[Start of section]
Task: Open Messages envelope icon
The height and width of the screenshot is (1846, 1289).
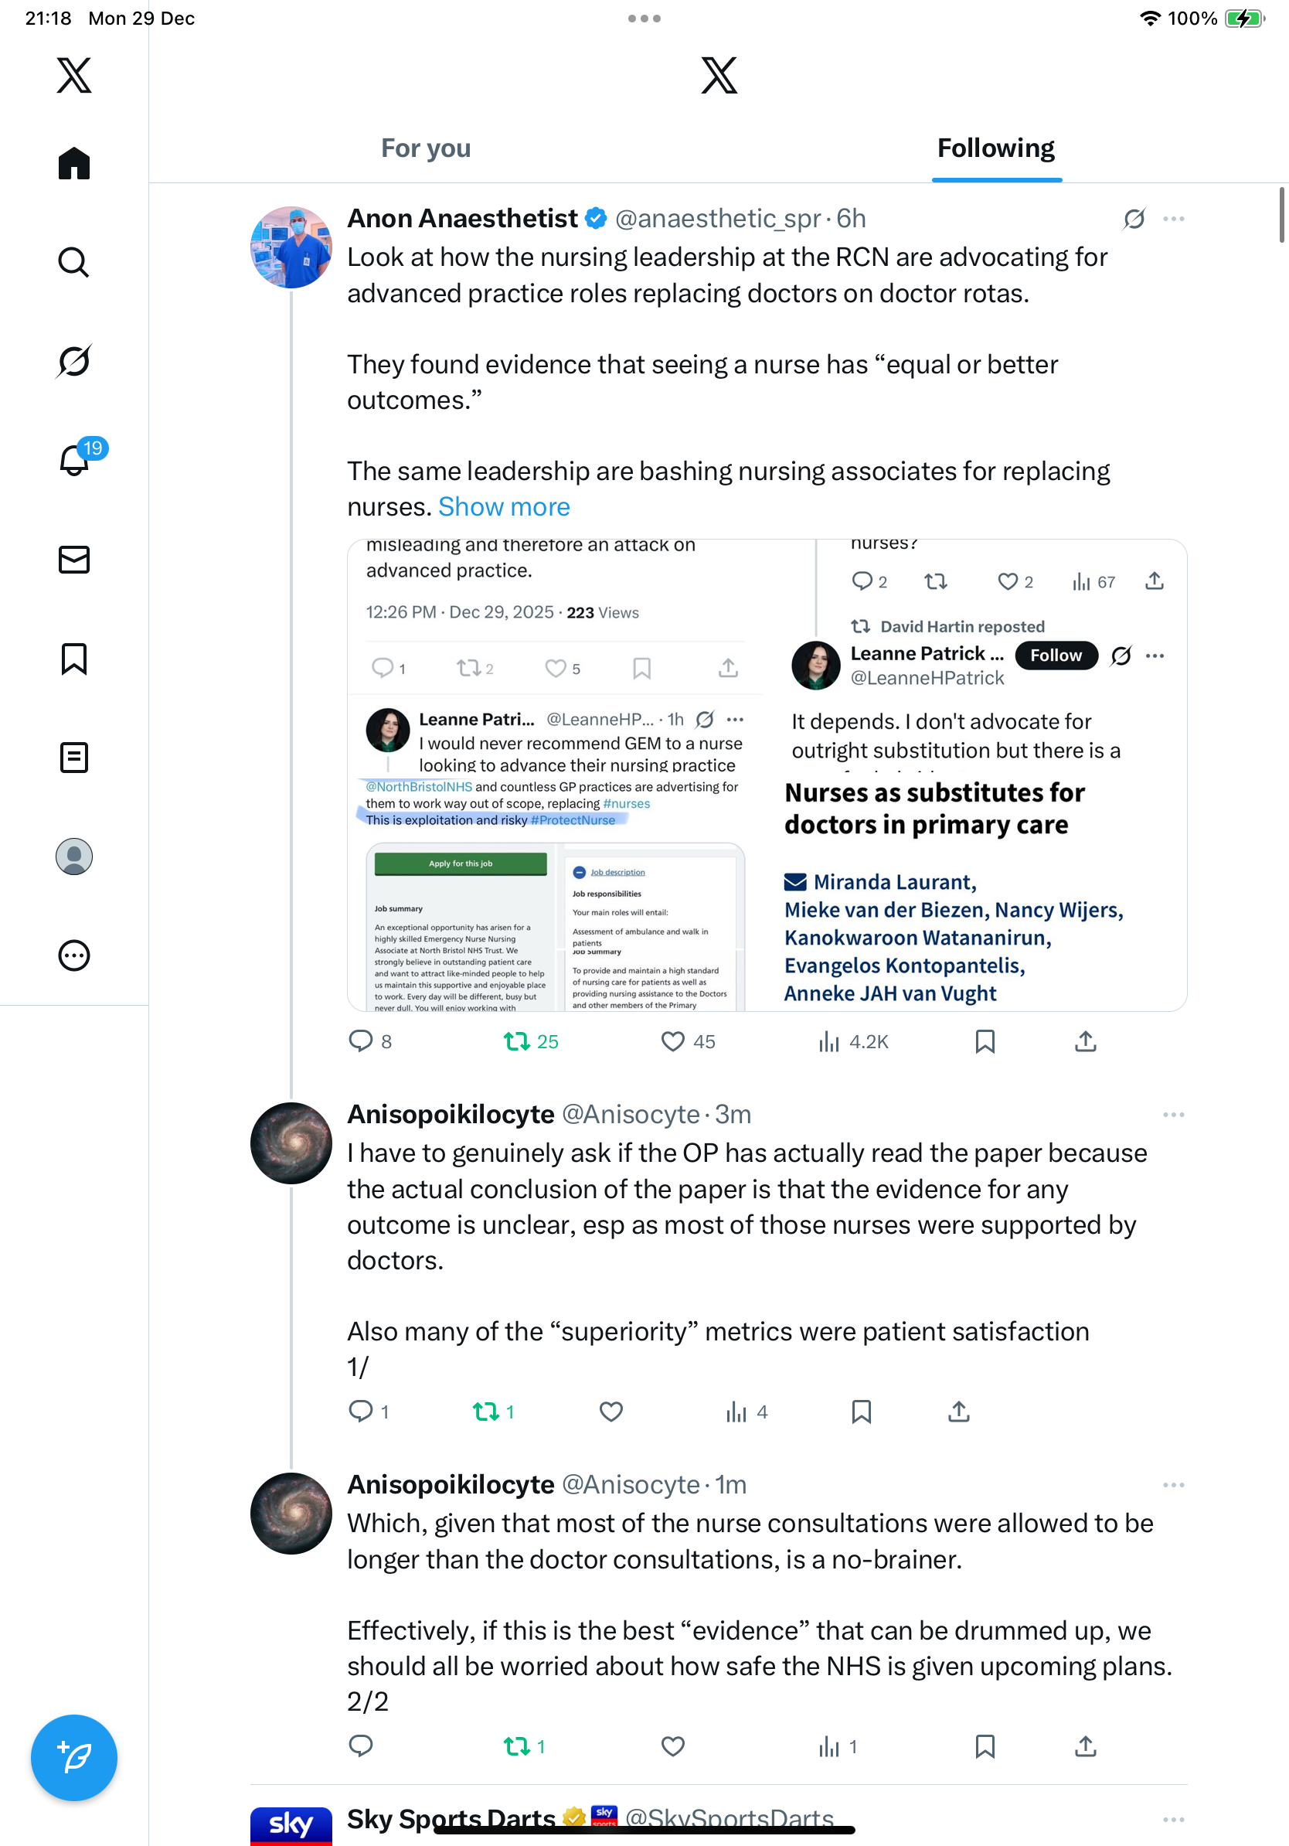Action: [74, 560]
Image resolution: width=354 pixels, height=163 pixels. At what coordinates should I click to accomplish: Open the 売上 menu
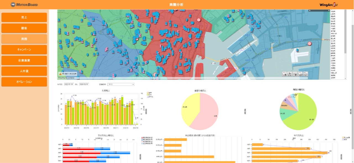[24, 17]
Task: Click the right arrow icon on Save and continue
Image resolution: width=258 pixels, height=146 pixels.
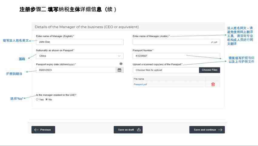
[End of section]
** What you need to do **
Only the lines from the one containing "Image resolution: width=354" through the last line of the material are to be restated word for word; no picture is to be included.

** Answer area **
Image resolution: width=354 pixels, height=163 pixels. At what coordinates should I click to accomplish: Open the 売上 menu
[24, 17]
Task: Click the right arrow icon on Save and continue
Image resolution: width=258 pixels, height=146 pixels.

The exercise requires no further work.